The dispatch contract is "host's scope wins"; the metadata contract is "source CFC owns the definition." Different questions, different answers — useful when frameworks need to trace a method back to its origin.

## Interfaces — implicit getters count

If your interface declares `getName()` and your component has `<cfproperty name="name">` with `accessors="true"`, the auto-generated getter satisfies the interface ([LDEV-1663](https://luceeserver.atlassian.net/browse/LDEV-1663)):

```javascript
interface IPerson {
    function getName();
}

component implements="IPerson" accessors="true" {
    property name="name";
    // no explicit getName() — the generated one satisfies IPerson
}
```

## Performance — cheap in the normal case

Accessors are cheap when you call them the obvious way. Method bodies are shared across all instances of the same CFC, and `obj.getName()` does a scope read rather than a full UDF dispatch. You don't need to worry about per-call overhead in app code.

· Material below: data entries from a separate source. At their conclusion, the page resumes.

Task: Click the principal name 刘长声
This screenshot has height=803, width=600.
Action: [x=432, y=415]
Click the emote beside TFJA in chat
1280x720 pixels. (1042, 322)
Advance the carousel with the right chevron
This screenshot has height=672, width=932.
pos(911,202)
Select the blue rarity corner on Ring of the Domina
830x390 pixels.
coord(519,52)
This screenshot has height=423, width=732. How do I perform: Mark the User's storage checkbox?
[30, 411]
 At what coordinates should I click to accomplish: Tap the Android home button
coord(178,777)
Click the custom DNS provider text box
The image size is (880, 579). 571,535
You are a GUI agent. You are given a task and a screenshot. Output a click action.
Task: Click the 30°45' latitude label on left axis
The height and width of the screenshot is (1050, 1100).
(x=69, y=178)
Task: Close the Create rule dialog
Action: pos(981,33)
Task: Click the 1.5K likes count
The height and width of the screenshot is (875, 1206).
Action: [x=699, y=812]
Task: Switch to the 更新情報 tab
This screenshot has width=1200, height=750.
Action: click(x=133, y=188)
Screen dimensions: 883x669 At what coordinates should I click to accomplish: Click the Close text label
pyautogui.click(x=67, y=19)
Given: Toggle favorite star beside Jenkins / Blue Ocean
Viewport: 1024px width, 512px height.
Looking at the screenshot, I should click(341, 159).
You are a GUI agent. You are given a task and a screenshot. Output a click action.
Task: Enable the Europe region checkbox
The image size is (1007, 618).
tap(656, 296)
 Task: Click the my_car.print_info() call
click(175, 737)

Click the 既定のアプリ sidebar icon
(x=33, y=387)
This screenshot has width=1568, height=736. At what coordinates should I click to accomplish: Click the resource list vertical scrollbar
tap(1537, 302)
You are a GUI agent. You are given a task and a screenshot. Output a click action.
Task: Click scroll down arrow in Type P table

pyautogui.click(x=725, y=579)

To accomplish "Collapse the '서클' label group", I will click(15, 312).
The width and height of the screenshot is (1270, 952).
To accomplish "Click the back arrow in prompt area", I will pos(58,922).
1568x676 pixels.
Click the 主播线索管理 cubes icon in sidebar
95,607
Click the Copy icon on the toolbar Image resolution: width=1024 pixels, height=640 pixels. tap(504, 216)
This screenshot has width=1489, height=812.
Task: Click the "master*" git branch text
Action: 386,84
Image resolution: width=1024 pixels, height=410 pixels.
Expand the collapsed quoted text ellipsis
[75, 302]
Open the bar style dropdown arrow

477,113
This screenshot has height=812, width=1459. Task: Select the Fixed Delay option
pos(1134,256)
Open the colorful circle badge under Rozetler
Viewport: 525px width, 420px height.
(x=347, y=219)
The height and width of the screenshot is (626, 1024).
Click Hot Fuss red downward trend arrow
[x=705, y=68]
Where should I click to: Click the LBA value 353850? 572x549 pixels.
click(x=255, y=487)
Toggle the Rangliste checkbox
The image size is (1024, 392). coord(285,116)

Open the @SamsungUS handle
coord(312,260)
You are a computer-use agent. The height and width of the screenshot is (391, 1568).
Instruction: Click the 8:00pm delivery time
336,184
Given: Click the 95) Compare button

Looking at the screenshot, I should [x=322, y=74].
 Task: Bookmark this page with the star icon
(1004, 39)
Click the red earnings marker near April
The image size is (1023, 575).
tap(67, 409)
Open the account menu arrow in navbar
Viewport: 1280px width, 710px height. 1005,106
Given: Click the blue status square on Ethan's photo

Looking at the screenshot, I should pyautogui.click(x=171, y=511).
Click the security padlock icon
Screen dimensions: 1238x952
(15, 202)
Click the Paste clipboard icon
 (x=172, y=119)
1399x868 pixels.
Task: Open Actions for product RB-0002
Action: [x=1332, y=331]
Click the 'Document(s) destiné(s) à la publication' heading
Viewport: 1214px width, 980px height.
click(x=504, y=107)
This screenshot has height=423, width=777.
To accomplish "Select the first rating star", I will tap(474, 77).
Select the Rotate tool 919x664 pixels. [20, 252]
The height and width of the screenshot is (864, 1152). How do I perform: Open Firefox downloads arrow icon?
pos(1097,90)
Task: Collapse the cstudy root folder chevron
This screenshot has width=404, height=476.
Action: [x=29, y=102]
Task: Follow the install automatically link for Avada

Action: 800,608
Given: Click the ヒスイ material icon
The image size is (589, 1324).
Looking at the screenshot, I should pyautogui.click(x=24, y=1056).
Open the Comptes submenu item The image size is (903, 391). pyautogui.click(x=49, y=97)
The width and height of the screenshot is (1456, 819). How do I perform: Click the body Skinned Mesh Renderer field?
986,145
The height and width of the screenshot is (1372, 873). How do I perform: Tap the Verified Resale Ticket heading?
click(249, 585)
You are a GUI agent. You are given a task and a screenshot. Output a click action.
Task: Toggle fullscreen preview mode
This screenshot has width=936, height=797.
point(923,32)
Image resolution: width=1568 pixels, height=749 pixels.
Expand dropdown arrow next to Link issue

The one path that costs more is **indirect invocation** — pulling the accessor into a variable first:

```javascript
var fn = obj.getName;
fn();                  // allocates a short-lived wrapper per call
```

Fine for occasional framework code, worth avoiding in tight loops.

For `persistent="true"` entities, Hibernate calls the generated setters during hydration — once per property per row. Across a query that's a lot of setter calls, so keep ORM setters mechanical and push validation, casting, or computed-value logic into post-load hooks.

## Gotchas

### Body-defined `getX()`/`setX()` overrides the auto-generated one

If you write a getter or setter for a property in the component body, it overrides the auto-generated version — body UDFs hoist last. That's the builder pattern:

```javascript
component accessors="true" {
    property name="message";

    function getMessage() {     // overrides the auto-generated getter
        return "explicit: " & variables.message;
    }
}
```

Use this when you need custom logic on one or two properties without giving up the generated accessors for the rest. Reach for `variables.message` inside the override if you want to read the raw stored value — calling `getMessage()` from inside `getMessage()` is infinite recursion.

### Getters return references, not copies

For complex types, the getter hands back the live reference:

```javascript
component accessors="true" {
    property name="data" type="struct";
    
    function init() {
        variables.data = { count: 1 };
        return this;
    }
}

obj = new MyCFC();
ref = obj.getData();
ref.count = 99;          // mutates the shared struct
obj.getData().count;     // → 99
```

If you need isolation, return `duplicate(variables.data)` from a custom getter, or document the sharing contract.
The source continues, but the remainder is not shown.